Auréolé de son prix Un Certain Regard cannois, le premier long métrage de Lise Akoka et Romane Guéret débarque à Cannes précédé par une réputation flatteuse et tout sauf usurpée. Celle qui furent directrices de casting enfants (notamment sur l’épatant Le Nouveau de Rudi Rosenberg) mettent en scène le casting, la préparation et le tournage d’un film au cœur d’une cité de Boulogne- sur- Mer par le prisme, notamment, des quatre ados repérés sur place, choisis pour en être les héros. Et elles signent une mise en abyme aussi savoureuse que cruelle pour raconter la dimension vampirique du cinéma et cette manière où comme dans Cendrillon, le carrosse doré redevient violemment citrouille, une fois l’ultime clap donné. Une mise en abyme à double titre puisque les réalisatrices ont pour l’occasion déniché par des castings sauvages les néo- comédiens qui tiennent les rôles principaux des Pires. Tous crèvent l’écran mais une un peu plus que les autres. Mallory Wanecque. Une présence démente, une justesse insensée, une espièglerie craquante et une puissance de jeu inouïe. Quand on la rencontre, on perçoit tout de suite ce qui a séduit les deux réalisatrices. Son enthousiasme, son hyper- activité, sa gourmandise à parler de ce qui lui arrive, à en savourer chaque seconde… avec un recul pourtant désarmant pour une adolescente de 15 ans. C’est la magie d’un coup de foudre réciproque. D’une jeune femme - qui, jamais, n’avait pensé se retrouver un jour devant une caméra - pour le cinéma. Et du cinéma pour ce diamant brut dont l’interprétation va bien au- delà de sa simple nature sans jamais perdre de son naturel. On peut parier sans prendre de grand risque que ce coup de foudre- là sera tout sauf un amour sans lendemain.
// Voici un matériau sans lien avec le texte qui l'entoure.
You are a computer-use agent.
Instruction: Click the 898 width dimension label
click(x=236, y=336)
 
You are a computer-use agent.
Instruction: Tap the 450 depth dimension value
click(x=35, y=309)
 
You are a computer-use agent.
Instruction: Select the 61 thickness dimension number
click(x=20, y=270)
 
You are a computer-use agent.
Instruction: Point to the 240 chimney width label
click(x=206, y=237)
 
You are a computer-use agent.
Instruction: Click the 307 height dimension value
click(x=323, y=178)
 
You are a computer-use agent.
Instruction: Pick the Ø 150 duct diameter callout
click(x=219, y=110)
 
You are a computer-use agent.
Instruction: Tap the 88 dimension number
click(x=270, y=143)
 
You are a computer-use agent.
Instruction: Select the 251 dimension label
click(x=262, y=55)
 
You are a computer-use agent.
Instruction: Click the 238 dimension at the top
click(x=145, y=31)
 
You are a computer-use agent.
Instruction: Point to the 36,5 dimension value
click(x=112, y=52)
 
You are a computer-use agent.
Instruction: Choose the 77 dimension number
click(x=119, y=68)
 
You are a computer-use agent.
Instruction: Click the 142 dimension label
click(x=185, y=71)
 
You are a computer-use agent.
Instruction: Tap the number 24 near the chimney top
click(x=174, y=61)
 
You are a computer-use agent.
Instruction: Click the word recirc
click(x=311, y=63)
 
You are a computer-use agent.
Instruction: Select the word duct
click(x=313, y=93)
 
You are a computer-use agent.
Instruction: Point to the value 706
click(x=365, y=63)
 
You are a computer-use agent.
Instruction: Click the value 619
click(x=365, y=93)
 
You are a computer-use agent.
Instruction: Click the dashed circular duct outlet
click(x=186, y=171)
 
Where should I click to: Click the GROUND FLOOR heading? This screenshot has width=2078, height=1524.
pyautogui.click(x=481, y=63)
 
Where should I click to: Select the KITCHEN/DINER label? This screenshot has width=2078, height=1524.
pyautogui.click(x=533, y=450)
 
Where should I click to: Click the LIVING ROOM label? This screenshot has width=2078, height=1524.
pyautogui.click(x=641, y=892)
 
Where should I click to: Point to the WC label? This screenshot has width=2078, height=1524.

Repérée par un agent (Raphaëlle Danglard chez UBBA), la Valenciennoise s’apprête à tourner dans les mois qui viennent aux côtés d’Ahmed Sylla et dans le troisième long métrage de Teddy Lussi- Modeste (Jimmy Rivière). En attendant de la retrouver aux César où sa nomination ne fait guère de doute et où la compétition avec notamment Rebecca Marder (Une jeune fille qui va bien) et Nadia Tereszkiewicz (Les Amandiers) s’annonce des plus palpitantes.